First, while the contribution limit is shared between the spouses, the age 55 catch-up provision is individually owned. This means that if both spouses own an HSA and are older than age 55, both can make the catch up contribution.
Second, you cannot transfer the money freely between two HSAs, even if they are owned by spouses. Rollovers and transfers are only tax-free to the extent they go from your existing HSA to another HSA set up in your name. This means that if you ever have marital troubles the spouse who doesn’t own the HSA must use a divorce decree to gain access to the funds.

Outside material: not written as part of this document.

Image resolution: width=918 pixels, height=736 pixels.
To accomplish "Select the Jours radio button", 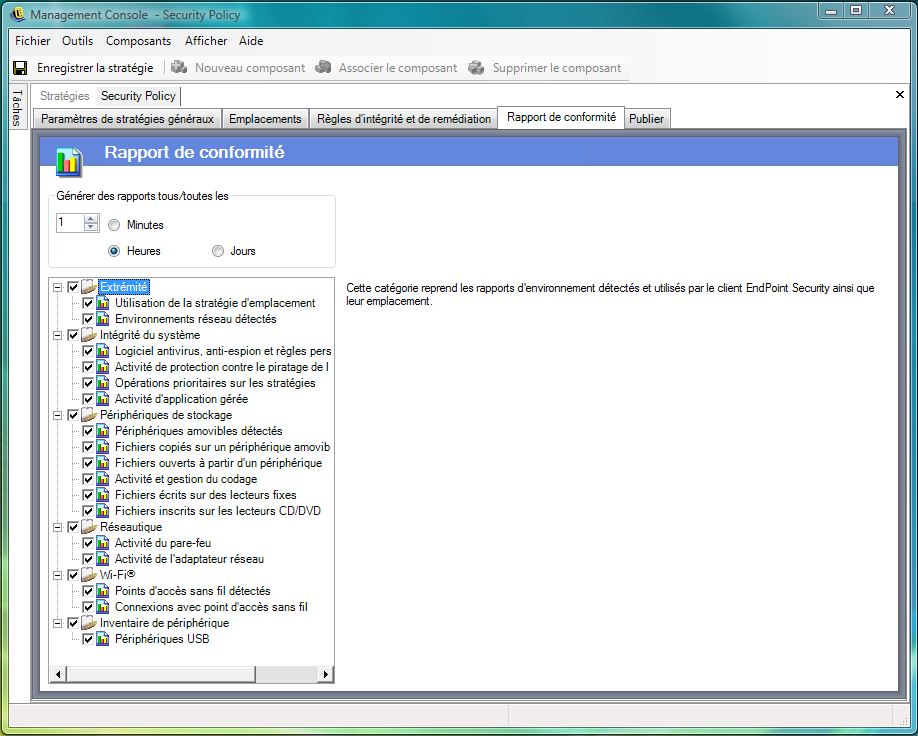I will click(x=218, y=251).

Fortunately, spouses can inherit an HSA. You can use a spousal rollover to inherit an HSA from your spouse without creating a taxable event. Unfortunately for others, the government requires non-spouses who inherit an HSA to immediately liquidate the account and pay tax on the balance.
Unfortunately for minors, there is no easy way to get an HSA. Tax dependents, like most minor children, are not eligible for HSA contributions, and HSAs cannot be inherited as an HSA by a non-spouse.
Even with the odd family contribution rules, we recommend that you fund your Health Savings Account (HSA) to the maximum limit each year and that you keep funding it to the maximum as long as you can no matter how much money you have in the account.
Funding your HSA to the maximum has many advantages and few disadvantages. The primary reason to have HSA compatible health insurance is specifically to be able to fund your HSA to the maximum. You will likely use your entire HSA balance in your lifetime. It can help provide a tax efficient way to self-insure for long-term care. And it can function like an IRA with no required minimum distributions.
That being said, if you are married, instead of only opening and funding one HSA, you may benefit from splitting the contribution limit and funding both.